The Chicago priest said “white hoods” of the Klan “have been replaced by three-piece suits.” He bemoaned high incarceration rates, a “militarized, stop-and-frisk police state,” profligate spending on war and a substandard education system.

Pfleger said many Americans too quickly dismiss violence in poor neighborhoods as the fault of those who live there, when the real culprit is a lack of opportunity and hope. “If you put two lions in a cage and you don’t feed them,” he said, “one will kill the other in the pursuit of survival.”

Warnock, meanwhile, zeroed in on Trump for his treatment of Lewis, now a Georgia congressman who represents most of Atlanta.

Lewis angered Trump when he told NBC’s “Meet the Press” that he views Trump as “illegitimate” because of alleged Russian interference in the campaign.
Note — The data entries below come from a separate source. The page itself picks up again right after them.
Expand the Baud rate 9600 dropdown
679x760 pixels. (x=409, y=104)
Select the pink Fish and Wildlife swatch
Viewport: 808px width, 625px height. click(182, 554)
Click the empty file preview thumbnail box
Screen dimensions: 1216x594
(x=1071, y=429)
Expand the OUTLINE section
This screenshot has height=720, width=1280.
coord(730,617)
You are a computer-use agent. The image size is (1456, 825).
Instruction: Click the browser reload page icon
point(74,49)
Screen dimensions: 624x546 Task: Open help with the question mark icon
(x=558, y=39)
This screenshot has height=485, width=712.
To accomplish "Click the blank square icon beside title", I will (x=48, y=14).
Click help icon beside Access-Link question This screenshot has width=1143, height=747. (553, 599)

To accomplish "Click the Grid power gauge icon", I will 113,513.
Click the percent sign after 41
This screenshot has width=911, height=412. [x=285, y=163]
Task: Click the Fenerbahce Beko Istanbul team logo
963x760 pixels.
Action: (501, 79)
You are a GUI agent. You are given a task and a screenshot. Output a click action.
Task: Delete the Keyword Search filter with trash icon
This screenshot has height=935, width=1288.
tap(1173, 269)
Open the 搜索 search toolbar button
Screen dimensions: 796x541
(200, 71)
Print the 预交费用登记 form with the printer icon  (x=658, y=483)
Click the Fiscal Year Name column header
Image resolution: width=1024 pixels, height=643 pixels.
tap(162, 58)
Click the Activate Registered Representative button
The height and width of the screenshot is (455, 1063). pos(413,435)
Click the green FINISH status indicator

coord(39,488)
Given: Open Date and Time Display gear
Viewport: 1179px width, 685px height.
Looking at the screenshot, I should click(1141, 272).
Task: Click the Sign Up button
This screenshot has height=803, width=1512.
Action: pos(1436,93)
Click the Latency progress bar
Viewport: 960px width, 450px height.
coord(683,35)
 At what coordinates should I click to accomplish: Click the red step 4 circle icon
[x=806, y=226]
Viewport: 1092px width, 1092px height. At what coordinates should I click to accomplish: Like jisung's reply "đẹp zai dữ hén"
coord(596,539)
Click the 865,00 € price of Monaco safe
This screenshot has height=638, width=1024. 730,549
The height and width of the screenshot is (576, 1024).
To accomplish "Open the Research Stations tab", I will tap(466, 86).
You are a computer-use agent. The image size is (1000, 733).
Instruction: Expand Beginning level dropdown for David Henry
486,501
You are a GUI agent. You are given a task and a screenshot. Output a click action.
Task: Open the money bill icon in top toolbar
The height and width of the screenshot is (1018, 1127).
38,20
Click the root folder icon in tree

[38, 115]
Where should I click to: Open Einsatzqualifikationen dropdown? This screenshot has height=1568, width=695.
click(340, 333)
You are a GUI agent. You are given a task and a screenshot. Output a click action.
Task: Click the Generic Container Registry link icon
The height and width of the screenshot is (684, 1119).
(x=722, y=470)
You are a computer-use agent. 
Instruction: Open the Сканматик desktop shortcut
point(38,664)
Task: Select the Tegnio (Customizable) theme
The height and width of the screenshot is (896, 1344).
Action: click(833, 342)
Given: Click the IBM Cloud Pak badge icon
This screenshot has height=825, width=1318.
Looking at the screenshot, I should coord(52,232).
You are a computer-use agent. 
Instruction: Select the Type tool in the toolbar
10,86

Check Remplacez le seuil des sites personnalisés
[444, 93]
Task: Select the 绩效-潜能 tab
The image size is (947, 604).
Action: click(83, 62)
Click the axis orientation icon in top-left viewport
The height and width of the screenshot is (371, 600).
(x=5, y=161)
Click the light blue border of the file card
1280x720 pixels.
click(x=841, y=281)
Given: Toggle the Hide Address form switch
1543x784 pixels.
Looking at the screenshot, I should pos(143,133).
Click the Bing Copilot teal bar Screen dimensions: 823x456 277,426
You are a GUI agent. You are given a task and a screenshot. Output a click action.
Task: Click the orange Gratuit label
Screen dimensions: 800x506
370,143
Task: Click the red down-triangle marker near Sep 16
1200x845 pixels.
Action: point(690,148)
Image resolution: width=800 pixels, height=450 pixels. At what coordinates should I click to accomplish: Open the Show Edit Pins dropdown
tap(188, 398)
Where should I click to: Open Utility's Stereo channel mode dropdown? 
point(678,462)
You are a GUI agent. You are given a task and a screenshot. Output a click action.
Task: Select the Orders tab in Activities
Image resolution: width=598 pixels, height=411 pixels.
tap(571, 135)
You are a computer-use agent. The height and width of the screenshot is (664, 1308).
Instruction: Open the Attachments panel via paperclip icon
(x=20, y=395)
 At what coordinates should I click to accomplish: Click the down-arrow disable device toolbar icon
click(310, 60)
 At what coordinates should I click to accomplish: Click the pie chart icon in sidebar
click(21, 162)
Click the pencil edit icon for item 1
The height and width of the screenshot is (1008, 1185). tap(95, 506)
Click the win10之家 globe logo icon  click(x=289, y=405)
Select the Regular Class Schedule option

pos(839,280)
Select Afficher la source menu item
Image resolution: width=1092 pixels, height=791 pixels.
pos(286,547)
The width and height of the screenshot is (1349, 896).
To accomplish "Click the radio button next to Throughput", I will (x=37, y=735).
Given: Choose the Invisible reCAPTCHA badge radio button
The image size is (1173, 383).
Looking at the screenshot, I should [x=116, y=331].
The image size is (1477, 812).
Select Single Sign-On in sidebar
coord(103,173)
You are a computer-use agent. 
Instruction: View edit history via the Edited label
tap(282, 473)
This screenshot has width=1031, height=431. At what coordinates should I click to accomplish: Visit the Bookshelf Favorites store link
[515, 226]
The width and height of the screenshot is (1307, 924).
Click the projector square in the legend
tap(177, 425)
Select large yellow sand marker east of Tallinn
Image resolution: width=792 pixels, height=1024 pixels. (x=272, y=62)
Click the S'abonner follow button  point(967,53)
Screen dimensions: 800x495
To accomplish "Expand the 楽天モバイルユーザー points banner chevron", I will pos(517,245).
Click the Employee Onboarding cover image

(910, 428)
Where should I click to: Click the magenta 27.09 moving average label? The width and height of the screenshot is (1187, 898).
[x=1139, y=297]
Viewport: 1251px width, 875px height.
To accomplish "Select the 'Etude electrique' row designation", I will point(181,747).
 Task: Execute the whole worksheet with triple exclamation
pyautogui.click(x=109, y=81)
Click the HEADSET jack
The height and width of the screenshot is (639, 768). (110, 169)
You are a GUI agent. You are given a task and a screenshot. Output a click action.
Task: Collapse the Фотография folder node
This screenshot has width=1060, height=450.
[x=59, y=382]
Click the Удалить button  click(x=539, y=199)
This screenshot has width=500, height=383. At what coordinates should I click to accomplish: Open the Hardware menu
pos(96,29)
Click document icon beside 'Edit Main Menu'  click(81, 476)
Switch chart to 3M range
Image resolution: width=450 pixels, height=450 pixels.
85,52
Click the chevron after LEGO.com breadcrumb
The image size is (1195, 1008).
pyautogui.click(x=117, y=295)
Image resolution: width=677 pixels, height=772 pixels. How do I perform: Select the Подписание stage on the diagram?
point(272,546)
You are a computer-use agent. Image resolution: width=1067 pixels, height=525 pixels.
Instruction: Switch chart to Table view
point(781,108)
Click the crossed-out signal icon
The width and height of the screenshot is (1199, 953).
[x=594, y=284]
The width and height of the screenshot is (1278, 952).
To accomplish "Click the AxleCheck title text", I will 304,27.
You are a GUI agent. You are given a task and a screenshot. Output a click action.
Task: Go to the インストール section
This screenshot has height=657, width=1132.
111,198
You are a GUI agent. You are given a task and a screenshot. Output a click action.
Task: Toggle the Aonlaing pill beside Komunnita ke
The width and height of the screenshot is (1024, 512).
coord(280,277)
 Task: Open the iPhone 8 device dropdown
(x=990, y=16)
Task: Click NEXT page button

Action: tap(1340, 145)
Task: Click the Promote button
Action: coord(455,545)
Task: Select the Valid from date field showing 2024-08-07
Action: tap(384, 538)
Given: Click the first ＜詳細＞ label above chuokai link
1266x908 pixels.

Trump retorted on Twitter that Lewis is “all talk” and said his district is “falling apart” and “crime infested.”

“Anybody who suggests that John Lewis is all talk and no action needs a lesson in American history,” Warnock said, notably declining to say the president-elect’s name.

As a young man, Lewis was arrested and beaten by authorities as he demonstrated for civil and voting rights for black Americans.

Lewis was in Miami at King Day events.

Some Republicans have defended Trump’s criticism of Lewis, arguing it is inappropriate for a congressman to question an incoming president’s legitimacy.

Clara Smith, an Atlanta resident who came Monday to Ebenezer, scoffed at any GOP indignation, remembering that Trump for years questioned whether Obama was a “natural born citizen” as the Constitution requires.

“He carried on with that knowing full well what he was doing” to the first black president, Smith, 66, said.

Elsewhere, residents in Memphis are honoring King with neighborhood clean-up events and a daylong celebration at the National Civil Rights Museum.

Bicyclists in Detroit have marked the day by pedaling to sites connected to a historic visit King made to the city.